Futuristic ships could one day scour the world's oceans, taking water from underneath and blasting it high into the sky. This procedure, some believe, could contribute to forming new clouds that would reflect more sunlight back into space, thus reducing global warming. The idea is now being reviewed.
This is the second time that experts are looking at the ups and downs of employing such a measure. This approach is part of a series of measures collectively known as geoengineering, whose main goal is to modify Earth at a planetary scale.
Other geoengineering methods include seeding the ocean with iron nanoparticles that would boost phytoplankton blooms, seeding clouds through a variety of methods, artificially boosting the amount of carbon dioxide the world's waters can absorb, and so on.
In a paper published in the August issue of the esteemed journal Philosophical Transactions of the Royal Society, University of Washington atmospheric physicist Rob Wood details a way to set up a small-scale experiment meant to assess whether or not shooting saltwater in the air would work.
The idea is to increase the amount of water in the air to such an extent that new clouds would form on a clear sky. These atmospheric structures would then prevent a large amount of sunlight from entering the lower atmosphere, and from being made a part of the greenhouse effect.

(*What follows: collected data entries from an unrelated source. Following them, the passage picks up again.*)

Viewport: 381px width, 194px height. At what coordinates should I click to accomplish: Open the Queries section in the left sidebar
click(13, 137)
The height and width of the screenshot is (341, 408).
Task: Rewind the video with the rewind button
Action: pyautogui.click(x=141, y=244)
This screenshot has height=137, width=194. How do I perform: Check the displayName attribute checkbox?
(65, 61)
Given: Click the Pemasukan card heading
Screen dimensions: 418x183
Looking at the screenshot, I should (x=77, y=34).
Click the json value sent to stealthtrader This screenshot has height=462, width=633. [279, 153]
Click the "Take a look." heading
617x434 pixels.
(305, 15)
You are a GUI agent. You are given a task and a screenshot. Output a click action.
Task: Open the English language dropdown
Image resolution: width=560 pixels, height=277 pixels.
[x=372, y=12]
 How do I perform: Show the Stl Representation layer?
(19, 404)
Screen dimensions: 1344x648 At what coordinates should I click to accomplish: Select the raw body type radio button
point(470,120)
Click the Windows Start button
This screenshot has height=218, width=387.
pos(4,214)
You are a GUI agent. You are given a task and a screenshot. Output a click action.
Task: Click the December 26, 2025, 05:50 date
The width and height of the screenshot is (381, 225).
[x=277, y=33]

Consequently, this would lead to a decrease in the severity of global warming and climate change, at least in theory. The approach would however have to be applied at a planetary scale, not just locally, e! Science News
“What we're trying to do is make the case that this is a beneficial experiment to do,” Wood says, adding that it may soon become possible to acquire the funds necessary for setting up such an endeavor.

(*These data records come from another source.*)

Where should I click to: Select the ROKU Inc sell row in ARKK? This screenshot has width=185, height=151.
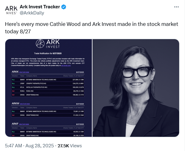(48, 91)
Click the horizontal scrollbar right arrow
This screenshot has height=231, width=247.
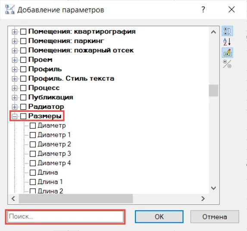click(x=203, y=199)
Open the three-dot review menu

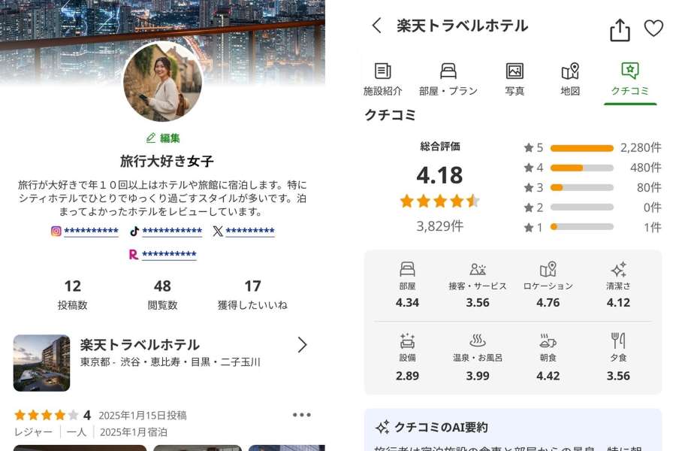[x=301, y=415]
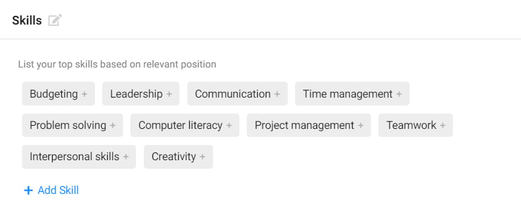This screenshot has height=221, width=521.
Task: Select the Project management skill tag
Action: 309,125
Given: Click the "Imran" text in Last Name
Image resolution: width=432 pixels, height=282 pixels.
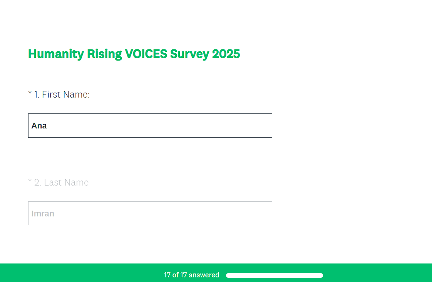Looking at the screenshot, I should pos(43,214).
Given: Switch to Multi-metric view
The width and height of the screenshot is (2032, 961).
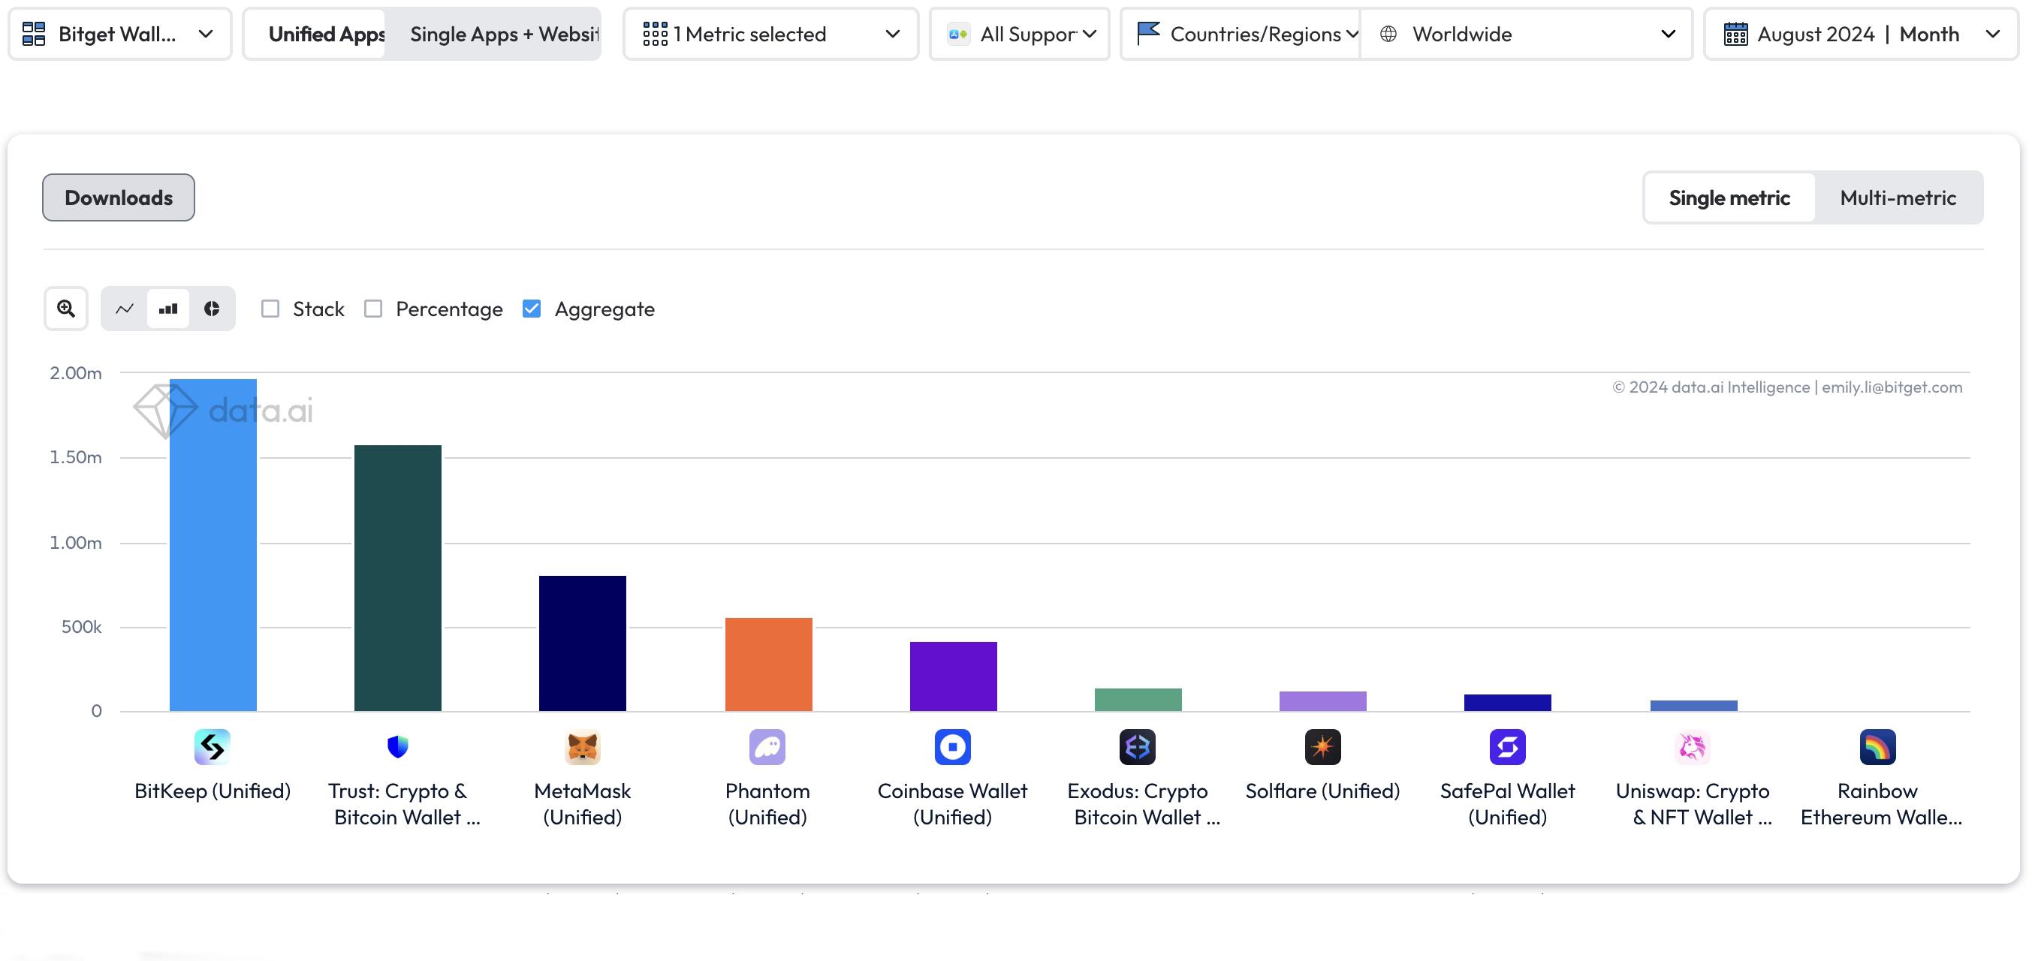Looking at the screenshot, I should 1898,197.
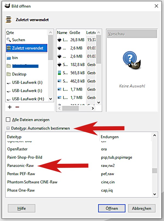Viewport: 164px width, 221px height.
Task: Choose OpenRaster file type
Action: [x=17, y=149]
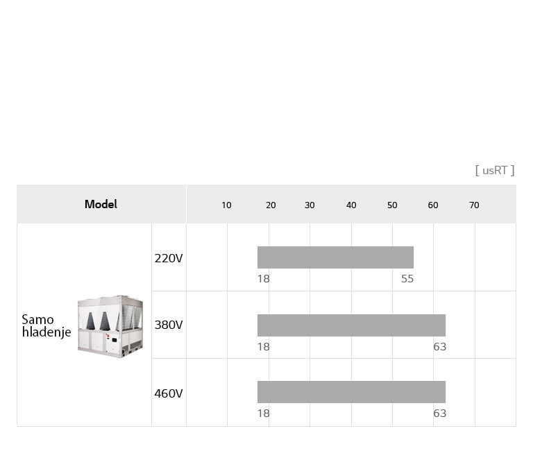This screenshot has height=451, width=533.
Task: Click the 220V voltage label
Action: point(169,258)
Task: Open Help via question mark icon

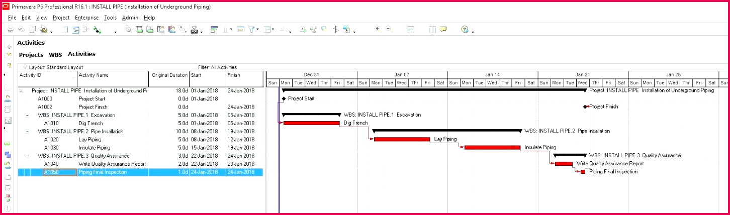Action: [x=465, y=30]
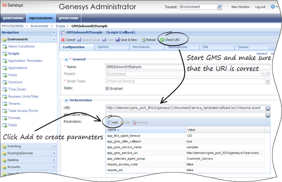Toggle the State Enabled checkbox
Image resolution: width=282 pixels, height=182 pixels.
click(108, 89)
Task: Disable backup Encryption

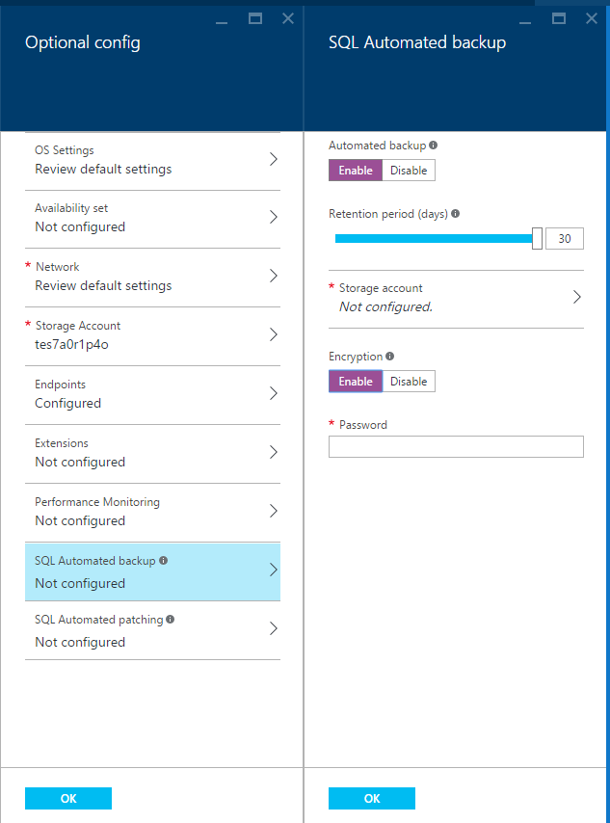Action: (x=409, y=382)
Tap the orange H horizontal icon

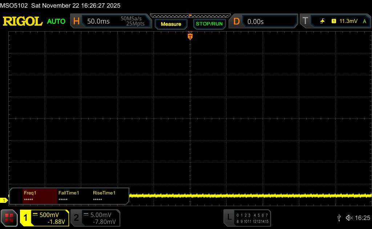click(x=76, y=21)
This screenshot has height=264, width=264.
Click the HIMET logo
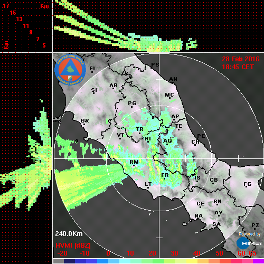250,243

The key component of this plan is the salt in seawater. Since water droplets form around nuclei, seeding more particles into the atmosphere would lead to the creation of an increased number of droplets, albeit smaller than usual.

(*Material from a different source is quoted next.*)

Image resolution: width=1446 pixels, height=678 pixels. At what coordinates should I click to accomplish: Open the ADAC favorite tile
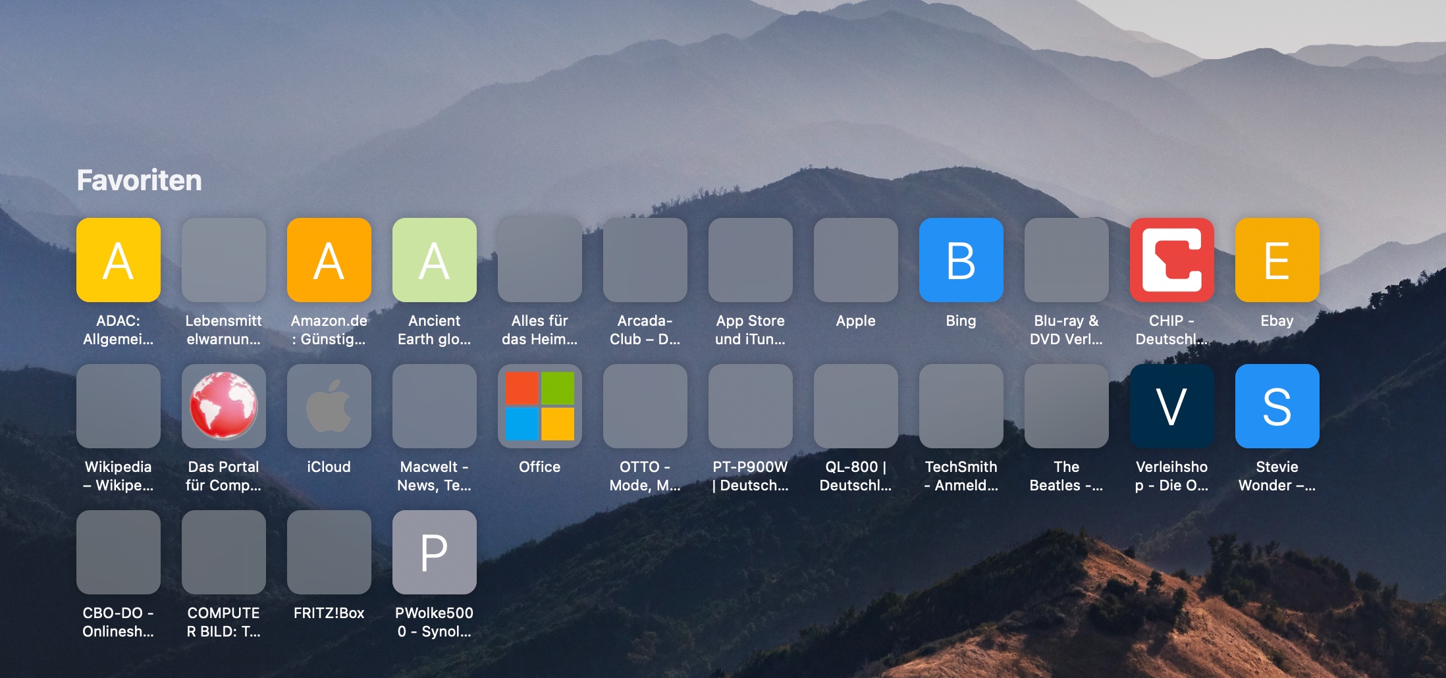tap(119, 260)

“It turns out that a greater number of smaller drops has a greater surface area, so it means the clouds reflect a greater amount of light back into space,” Wood explains, arguing that the approach deserves a fair shot at proving its worth.
In the same paper on marine cloud brightening, the expert and his team argue that studies on the potential impacts of this geoengineering method need to be conducted beforehand, in order to assess any potentially-negative, long-lasting side-effects on the marine environment.